>>>>
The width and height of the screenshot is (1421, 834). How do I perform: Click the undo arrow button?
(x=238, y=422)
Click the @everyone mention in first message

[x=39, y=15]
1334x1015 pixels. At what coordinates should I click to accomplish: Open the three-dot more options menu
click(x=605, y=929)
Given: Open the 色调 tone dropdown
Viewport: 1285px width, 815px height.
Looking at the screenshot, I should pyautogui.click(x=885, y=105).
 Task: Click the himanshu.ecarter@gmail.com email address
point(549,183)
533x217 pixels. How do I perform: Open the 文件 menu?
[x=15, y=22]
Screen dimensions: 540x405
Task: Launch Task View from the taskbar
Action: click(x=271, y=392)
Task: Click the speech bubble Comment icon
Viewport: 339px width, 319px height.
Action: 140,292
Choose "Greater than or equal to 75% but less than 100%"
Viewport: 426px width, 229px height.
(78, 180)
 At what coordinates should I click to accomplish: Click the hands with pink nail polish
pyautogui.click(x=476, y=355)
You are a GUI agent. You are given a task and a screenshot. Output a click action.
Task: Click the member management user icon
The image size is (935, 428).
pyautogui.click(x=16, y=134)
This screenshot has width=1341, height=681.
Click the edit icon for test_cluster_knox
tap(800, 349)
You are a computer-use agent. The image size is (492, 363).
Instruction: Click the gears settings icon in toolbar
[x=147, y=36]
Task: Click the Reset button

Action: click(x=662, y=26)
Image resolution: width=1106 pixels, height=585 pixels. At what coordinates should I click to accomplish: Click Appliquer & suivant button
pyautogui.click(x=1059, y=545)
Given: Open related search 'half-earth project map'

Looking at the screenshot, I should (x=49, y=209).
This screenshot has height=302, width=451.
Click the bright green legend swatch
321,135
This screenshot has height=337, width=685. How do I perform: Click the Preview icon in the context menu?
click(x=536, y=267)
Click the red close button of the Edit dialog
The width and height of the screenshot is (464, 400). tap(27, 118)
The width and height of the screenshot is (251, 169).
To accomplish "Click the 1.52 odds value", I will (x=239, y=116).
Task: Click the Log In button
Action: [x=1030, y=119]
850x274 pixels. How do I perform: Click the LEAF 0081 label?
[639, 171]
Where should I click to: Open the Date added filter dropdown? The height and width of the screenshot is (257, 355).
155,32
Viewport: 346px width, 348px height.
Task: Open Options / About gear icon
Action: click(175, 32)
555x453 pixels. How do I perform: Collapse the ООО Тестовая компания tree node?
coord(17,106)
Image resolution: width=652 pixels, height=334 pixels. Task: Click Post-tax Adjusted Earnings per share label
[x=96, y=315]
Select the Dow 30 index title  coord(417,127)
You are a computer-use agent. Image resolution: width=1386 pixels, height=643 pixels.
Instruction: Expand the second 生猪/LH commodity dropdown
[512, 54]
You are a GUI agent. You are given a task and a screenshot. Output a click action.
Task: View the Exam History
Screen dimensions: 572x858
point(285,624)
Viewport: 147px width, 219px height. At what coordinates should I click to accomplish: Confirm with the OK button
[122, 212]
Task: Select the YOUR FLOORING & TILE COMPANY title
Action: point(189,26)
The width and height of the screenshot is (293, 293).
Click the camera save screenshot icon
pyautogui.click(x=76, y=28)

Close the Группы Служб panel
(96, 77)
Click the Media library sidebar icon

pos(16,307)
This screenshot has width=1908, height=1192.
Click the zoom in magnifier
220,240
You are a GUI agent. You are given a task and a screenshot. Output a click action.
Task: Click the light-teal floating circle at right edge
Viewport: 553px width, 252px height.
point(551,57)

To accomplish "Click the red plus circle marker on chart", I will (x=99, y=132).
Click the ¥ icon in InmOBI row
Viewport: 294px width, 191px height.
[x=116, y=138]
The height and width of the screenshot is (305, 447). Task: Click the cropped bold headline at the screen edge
<<<<
WORK TO COMPLETE:
An exact reproduction of the listing is required, covering every entry.

TASK ANSWER:
The width and height of the screenshot is (1421, 834). How do I perform: Click the undo arrow button?
(x=238, y=422)
Click the @everyone mention in first message

[x=39, y=15]
1334x1015 pixels. At what coordinates should I click to accomplish: Open the three-dot more options menu
click(x=605, y=929)
Given: Open the 色调 tone dropdown
Viewport: 1285px width, 815px height.
Looking at the screenshot, I should pyautogui.click(x=885, y=105).
 Task: Click the himanshu.ecarter@gmail.com email address
point(549,183)
533x217 pixels. How do I perform: Open the 文件 menu?
[x=15, y=22]
Screen dimensions: 540x405
Task: Launch Task View from the taskbar
Action: click(x=271, y=392)
Task: Click the speech bubble Comment icon
Viewport: 339px width, 319px height.
Action: 140,292
Choose "Greater than or equal to 75% but less than 100%"
Viewport: 426px width, 229px height.
(78, 180)
 At what coordinates should I click to accomplish: Click the hands with pink nail polish
pyautogui.click(x=476, y=355)
You are a GUI agent. You are given a task and a screenshot. Output a click action.
Task: Click the member management user icon
The image size is (935, 428).
pyautogui.click(x=16, y=134)
This screenshot has width=1341, height=681.
Click the edit icon for test_cluster_knox
tap(800, 349)
You are a computer-use agent. The image size is (492, 363).
Instruction: Click the gears settings icon in toolbar
[x=147, y=36]
Task: Click the Reset button

Action: click(x=662, y=26)
Image resolution: width=1106 pixels, height=585 pixels. At what coordinates should I click to accomplish: Click Appliquer & suivant button
pyautogui.click(x=1059, y=545)
Given: Open related search 'half-earth project map'

Looking at the screenshot, I should (x=49, y=209).
This screenshot has height=302, width=451.
Click the bright green legend swatch
321,135
This screenshot has height=337, width=685. How do I perform: Click the Preview icon in the context menu?
click(x=536, y=267)
Click the red close button of the Edit dialog
The width and height of the screenshot is (464, 400). tap(27, 118)
The width and height of the screenshot is (251, 169).
To accomplish "Click the 1.52 odds value", I will (x=239, y=116).
Task: Click the Log In button
Action: [x=1030, y=119]
850x274 pixels. How do I perform: Click the LEAF 0081 label?
[639, 171]
Where should I click to: Open the Date added filter dropdown? The height and width of the screenshot is (257, 355).
155,32
Viewport: 346px width, 348px height.
Task: Open Options / About gear icon
Action: click(175, 32)
555x453 pixels. How do I perform: Collapse the ООО Тестовая компания tree node?
coord(17,106)
Image resolution: width=652 pixels, height=334 pixels. Task: Click Post-tax Adjusted Earnings per share label
[x=96, y=315]
Select the Dow 30 index title  coord(417,127)
You are a computer-use agent. Image resolution: width=1386 pixels, height=643 pixels.
Instruction: Expand the second 生猪/LH commodity dropdown
[512, 54]
You are a GUI agent. You are given a task and a screenshot. Output a click action.
Task: View the Exam History
Screen dimensions: 572x858
point(285,624)
Viewport: 147px width, 219px height. At what coordinates should I click to accomplish: Confirm with the OK button
[122, 212]
Task: Select the YOUR FLOORING & TILE COMPANY title
Action: point(189,26)
The width and height of the screenshot is (293, 293).
Click the camera save screenshot icon
pyautogui.click(x=76, y=28)

Close the Группы Служб panel
(96, 77)
Click the Media library sidebar icon

pos(16,307)
This screenshot has width=1908, height=1192.
Click the zoom in magnifier
220,240
You are a GUI agent. You are given a task and a screenshot. Output a click action.
Task: Click the light-teal floating circle at right edge
Viewport: 553px width, 252px height.
point(551,57)

To accomplish "Click the red plus circle marker on chart", I will (x=99, y=132).
Click the ¥ icon in InmOBI row
Viewport: 294px width, 191px height.
[x=116, y=138]
The height and width of the screenshot is (305, 447). Task: Click the cropped bold headline at the screen edge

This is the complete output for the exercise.